一曲冷凌霜 提交于 2020-01-30 12:27:05

问题


I have recently done some archiving of my data, and performed the following:

I had a database table that had over 33 million records, many of which were duplicates.

I backed up the table and inserted the unique data into a new table, then renamed/swapped the table names, this achieved what I needed.

Now however I am left with two tables...

  • Table1 (good/live table) - 10 million records
  • Table1_Backup (backup table) - 33 million records

After doing this my SQL mdf/data file has rose to 319.7 GB, and my Log file has rose to 182 GB.

This has taken most of my free OS space and my D drive is now low on space.

My question is, once I am happy with the archive data I am going to delete the _backup table just leaving my good live table.

But as I understand it SQL will not give me back any free space to the OS, what is the best way to reclaim that space from the log/mdf files, I have read much about shrinking the db/log but many people saying this is bad practice, any advice would be great...


回答1:


TL;DR; Do not shrink your database. Ever.

The full answer:

You wrote you've been reading about this - So I hope you've encountered posts like Brent Ozar's What’s So Bad About Shrinking Databases with DBCC SHRINKDATABASE?:

You have high fragmentation, so you rebuild your indexes.

Which leaves a lot of empty space around, so you shrink your database.

Which causes high fragmentation, so you rebuild your indexes, which grows the databases right back out and leaves empty space again, and the cycle keeps perpetuating itself.

Mike Walsh's Don’t Touch that Shrink Database Button In SQL Server! - where he explains the same:

What Happens when you Shrink a Database?

When you shrink a database, you are asking SQL Server to remove the unused space from your database’s files.The process SQL uses can be ugly and result in Index fragmentation. This fragmentation affects performance in the long run. You’ve freed that space and are letting the O/S do what it needs to with it, so you got what you asked for at least.

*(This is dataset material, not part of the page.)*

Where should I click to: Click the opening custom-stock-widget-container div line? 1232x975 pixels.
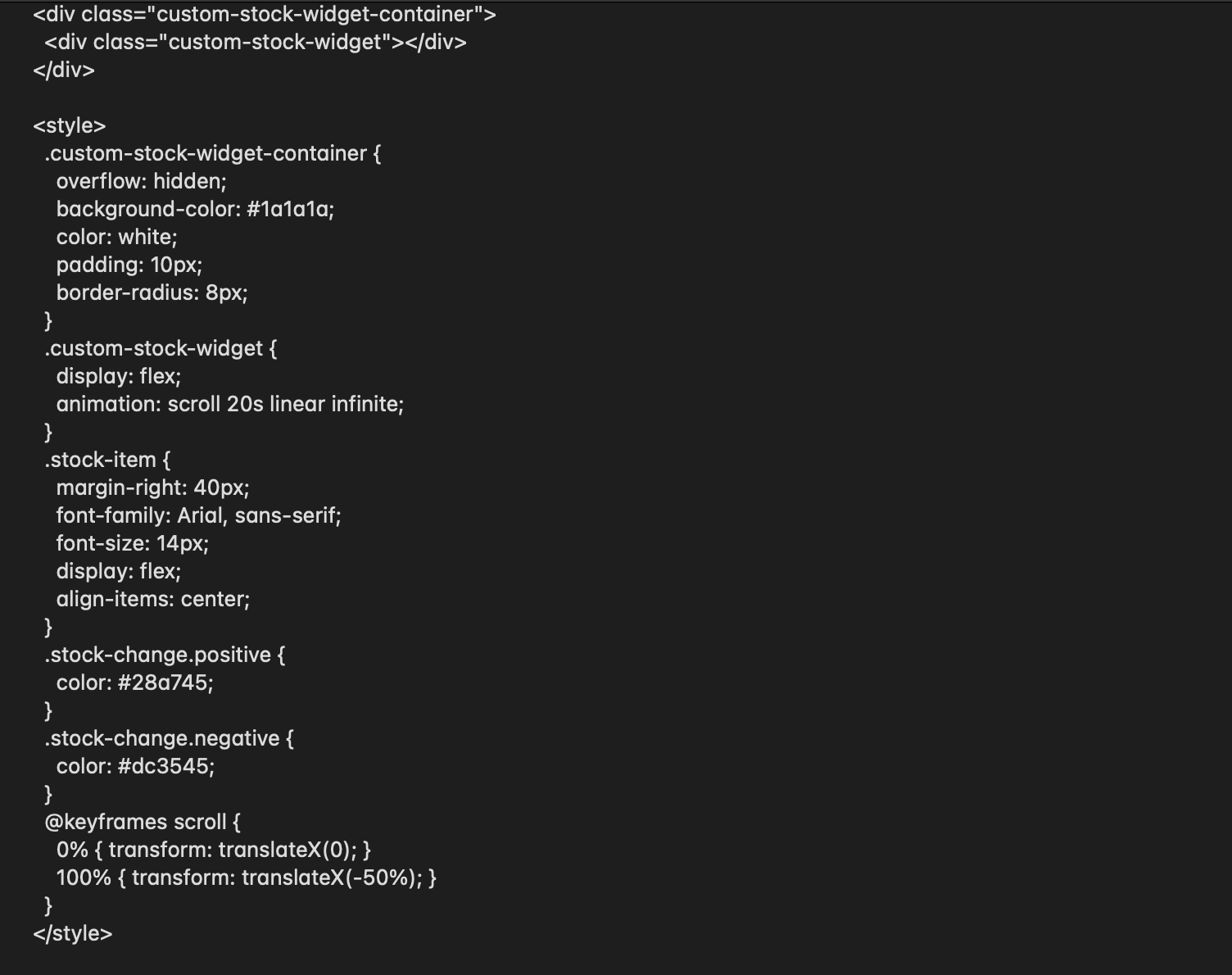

If you have a growing database, this means that database will grow again. Depending on your autogrowth settings, this growth will probably be more than necessary and you will end up shrinking again. At best this is just extra work (shrink grow/shrink grow) and the resulting file fragmentation is handled alright. At worse this is causing index fragmentation, file fragmentation, and potentially causing performance problems during the shrink.

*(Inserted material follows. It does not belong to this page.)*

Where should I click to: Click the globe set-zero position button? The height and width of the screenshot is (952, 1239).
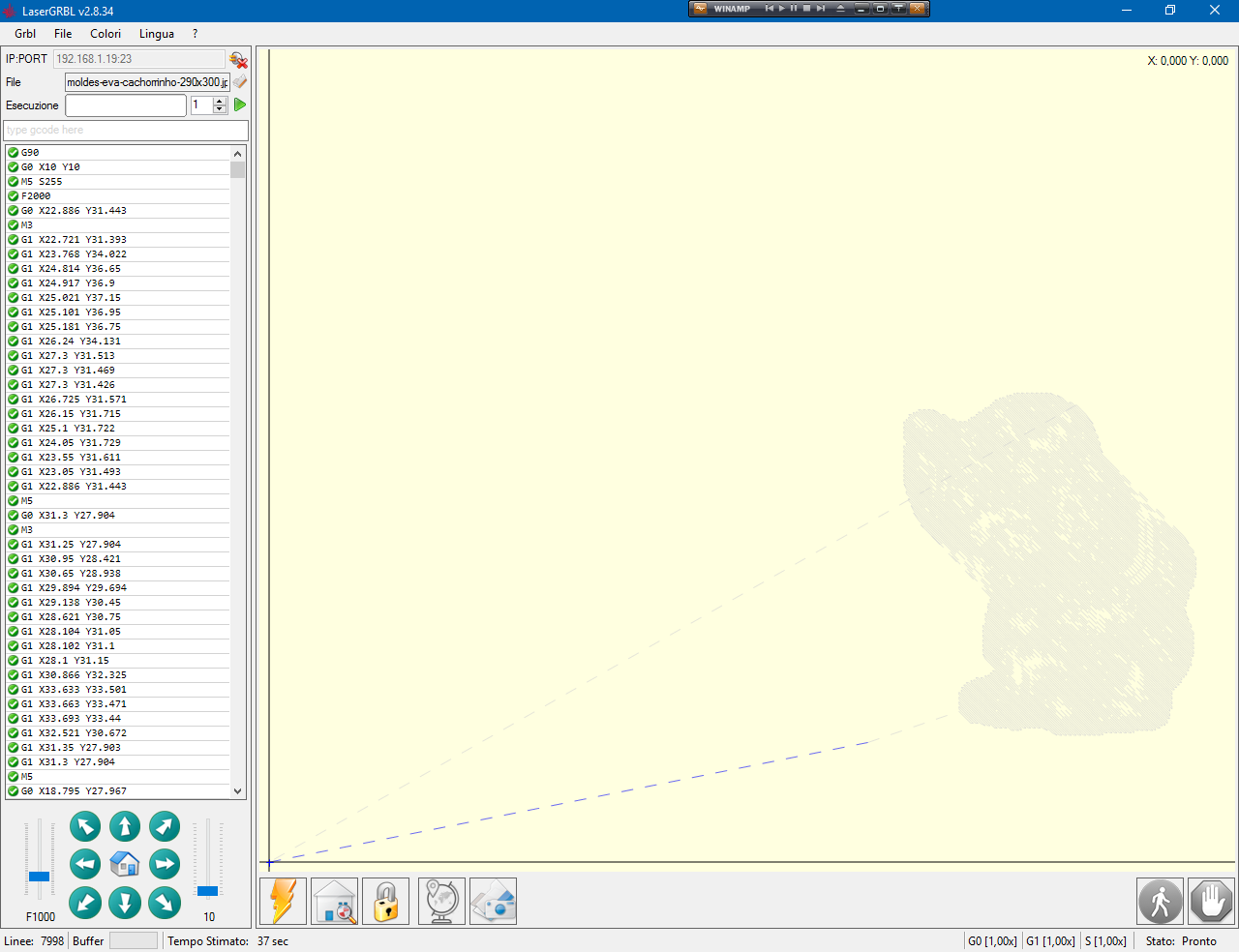coord(441,902)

and Aaron Bertrand's answer to SHRINKFILE best practices and experience on dba.StackExchange.com - where he is basically saying that you are free to ignore the good advice from smart, experienced people and assume that your case is different - but at your own risk. This is his closing argument:

It will be a much more expensive operation to shrink the file to 4GB, then force it to grow to accommodate the new data. This is like washing an already clean towel that you're about to use to wipe up a mess..

In conclusion - you really, really should pay attention to what experts are writing. Just to be clear: I'm not considering myself an expert on the subject.
I have a firm grasp of T-SQL from the developer side but I have very little experience from the DBA side - I can count on one hand the number of times I had to write stuff like maintenance plans, database migrations or handle any of the system administration stuff a DBA would.
However, all these guys I've mentioned are leading DBAs: Brent Ozar is a MCM (Microsoft Certified Master), Mike Walsh is a 9 times MVP (since 2011), and Aaron Bertrand is a 22 times MVP (since 1997) - These guys really know what they are writing about.
I would take a free advice from either of them any day of the week and twice on Sunday.

Update - About log files:

Shrinking log files is somewhat of a different story - doing it on a regular basis is bad practice.
A log file size is basically derived from your backup strategy and selected recovery model.

Recommended read: Mike Walsh's self answered post over on dba.stackexchange - If you're up to it, I would advise reading both his full answer as well as Aaron Bertrand's full answer to the same post.